(Items listed in a dataset)
- Opening Delimiter -
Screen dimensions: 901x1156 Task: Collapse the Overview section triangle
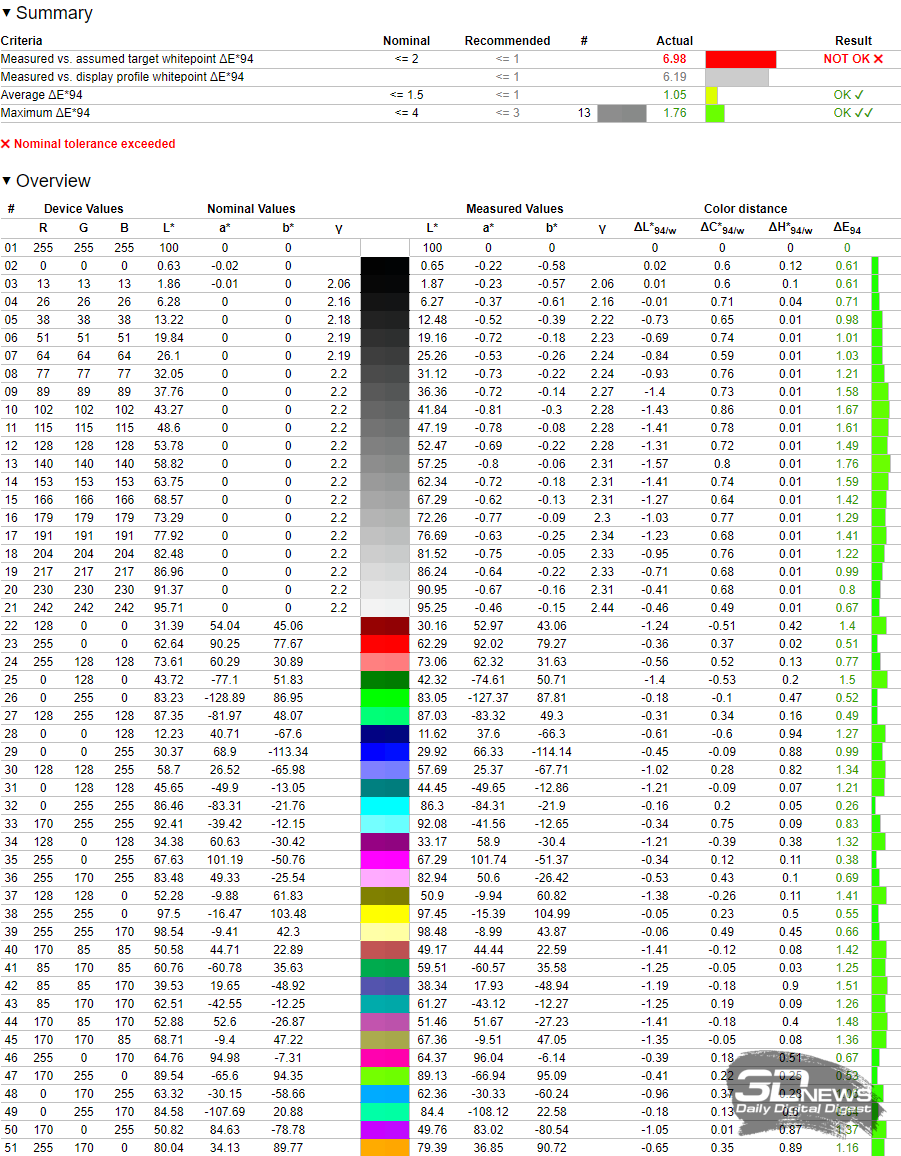tap(7, 181)
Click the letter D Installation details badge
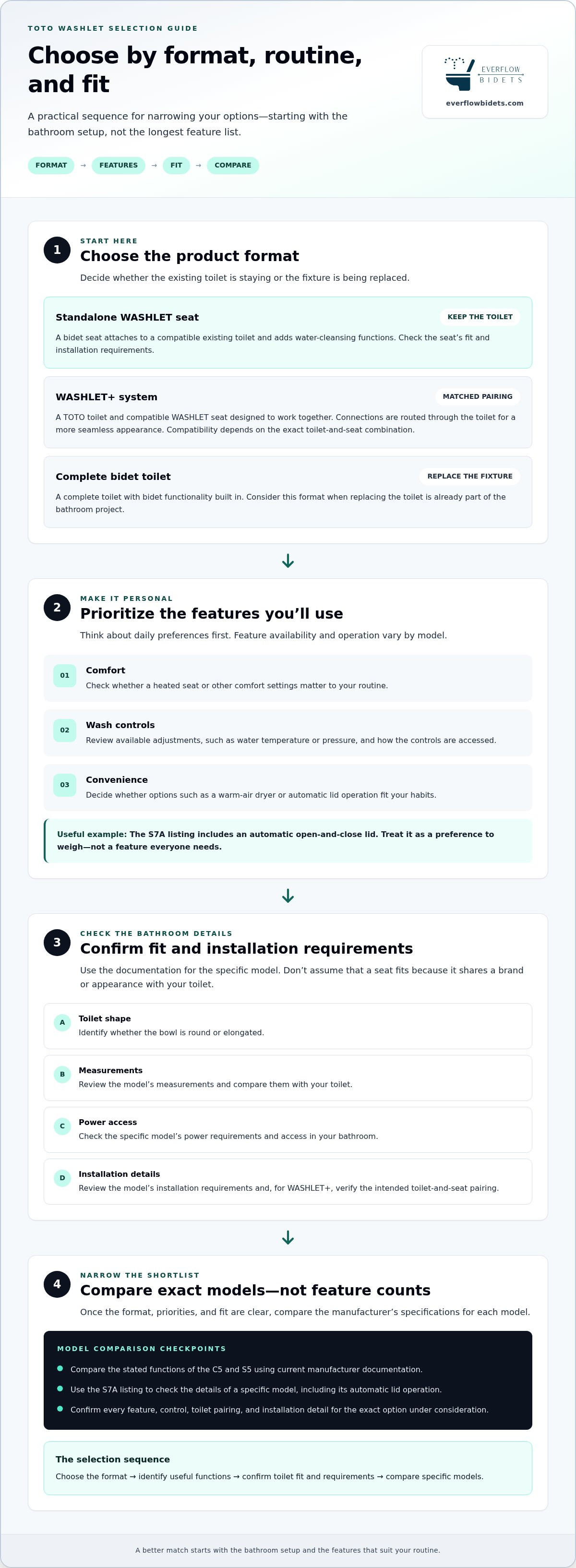This screenshot has width=576, height=1568. pyautogui.click(x=62, y=1178)
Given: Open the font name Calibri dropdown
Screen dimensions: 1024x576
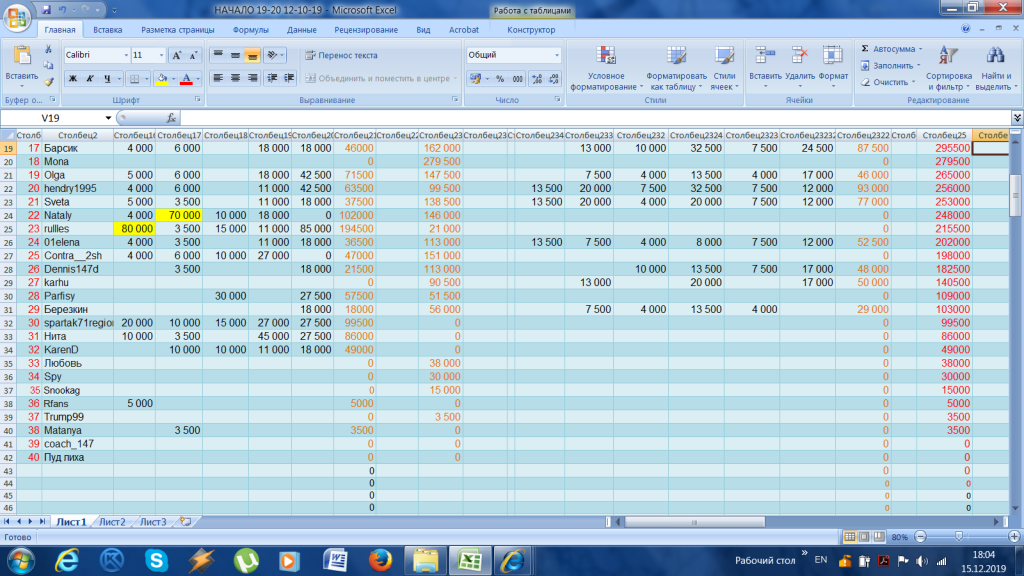Looking at the screenshot, I should click(126, 55).
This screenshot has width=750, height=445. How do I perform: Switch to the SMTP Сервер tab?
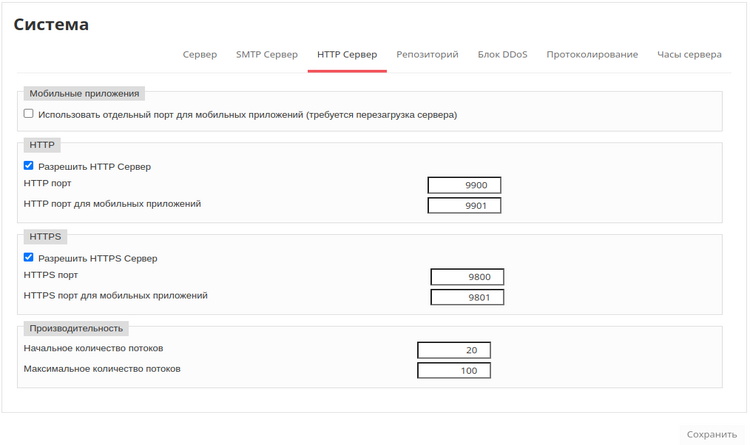click(266, 54)
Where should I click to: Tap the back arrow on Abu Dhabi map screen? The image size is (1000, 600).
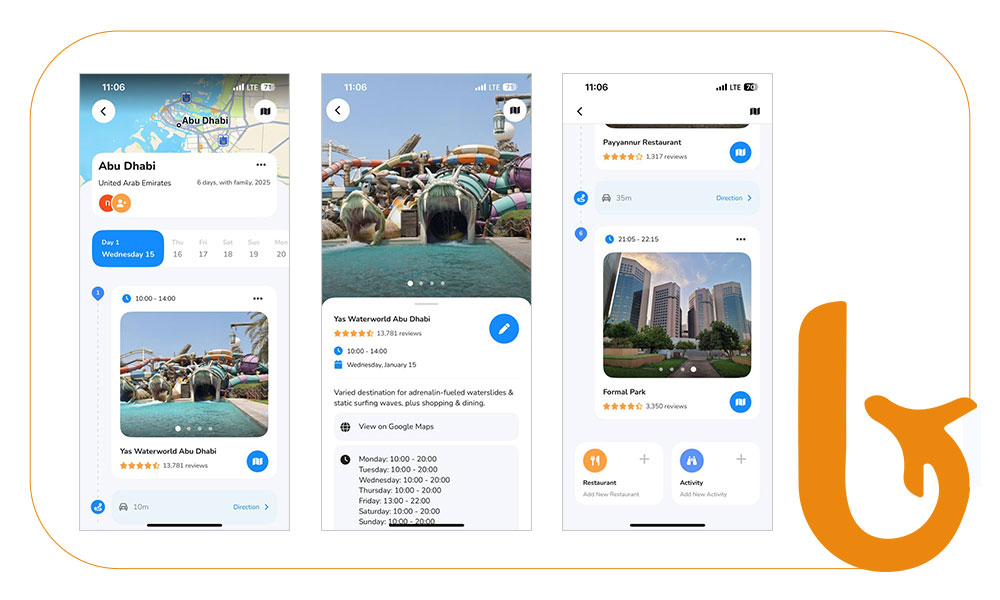(x=103, y=111)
- Closing Delimiter -
Repeat, exactly and with no pictures, each line from the line that holds "Where should I" through the last line of the records above.

Where should I click to: Tap the back arrow on Abu Dhabi map screen? The image size is (1000, 600).
(x=103, y=111)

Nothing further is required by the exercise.